* [How to complete this task]:
Would you repeat every entry below word for word but drop the images?

****************

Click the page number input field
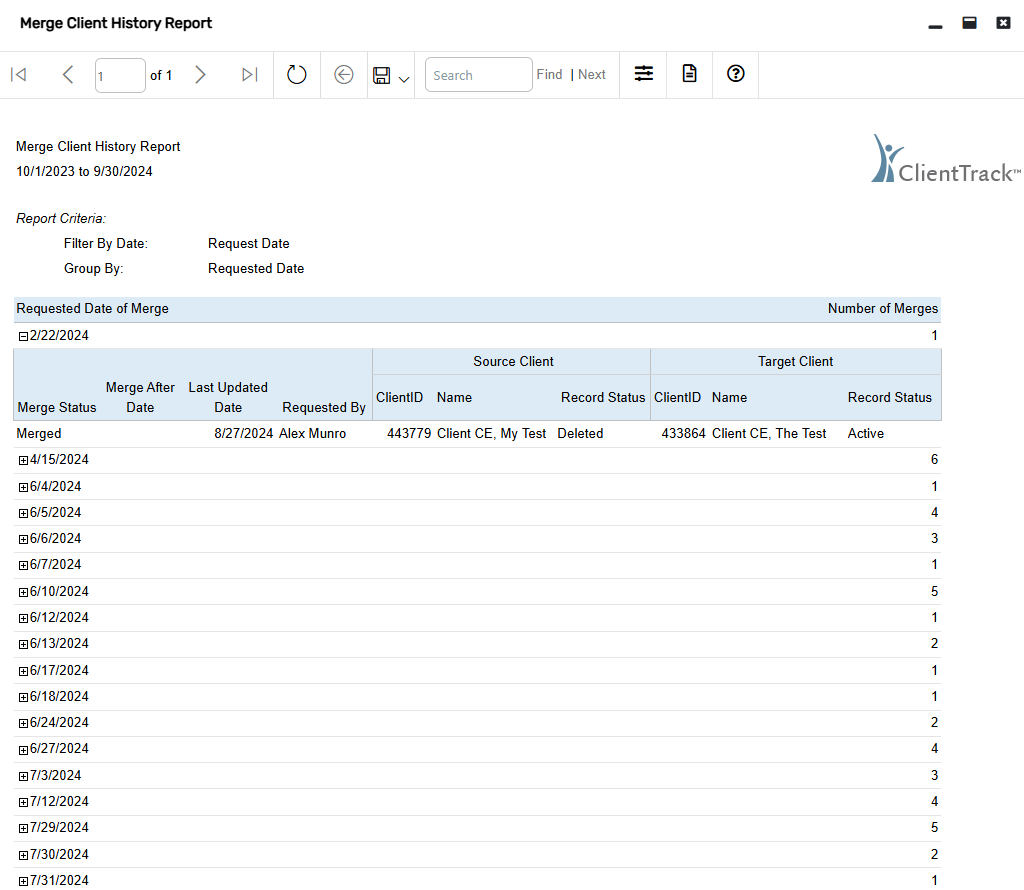The height and width of the screenshot is (890, 1024). (120, 75)
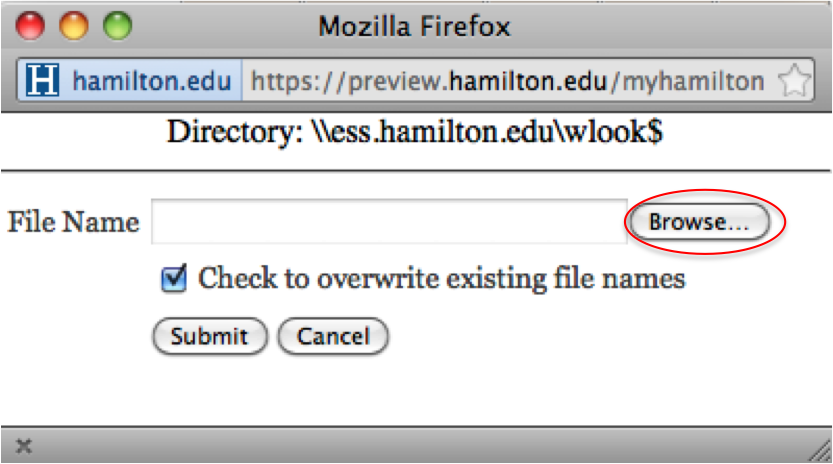Zoom the window with the green button

click(x=117, y=26)

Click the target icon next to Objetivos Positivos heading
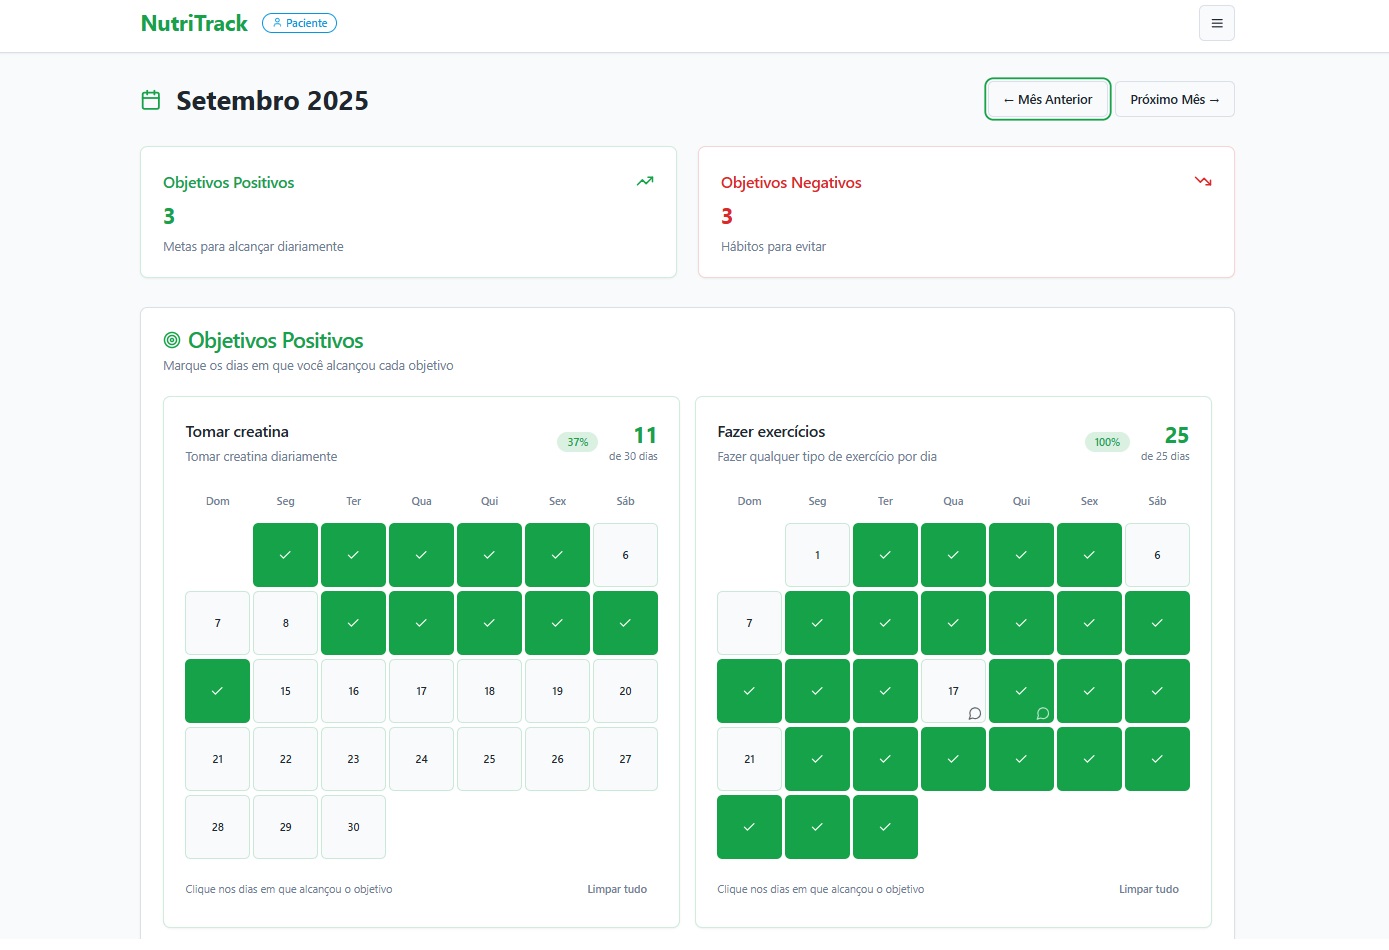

****************

* [Exercise solution]:
Click the page number input field
The height and width of the screenshot is (890, 1024). (120, 75)
Zoom the window with the green button

click(x=117, y=26)

Click the target icon next to Objetivos Positivos heading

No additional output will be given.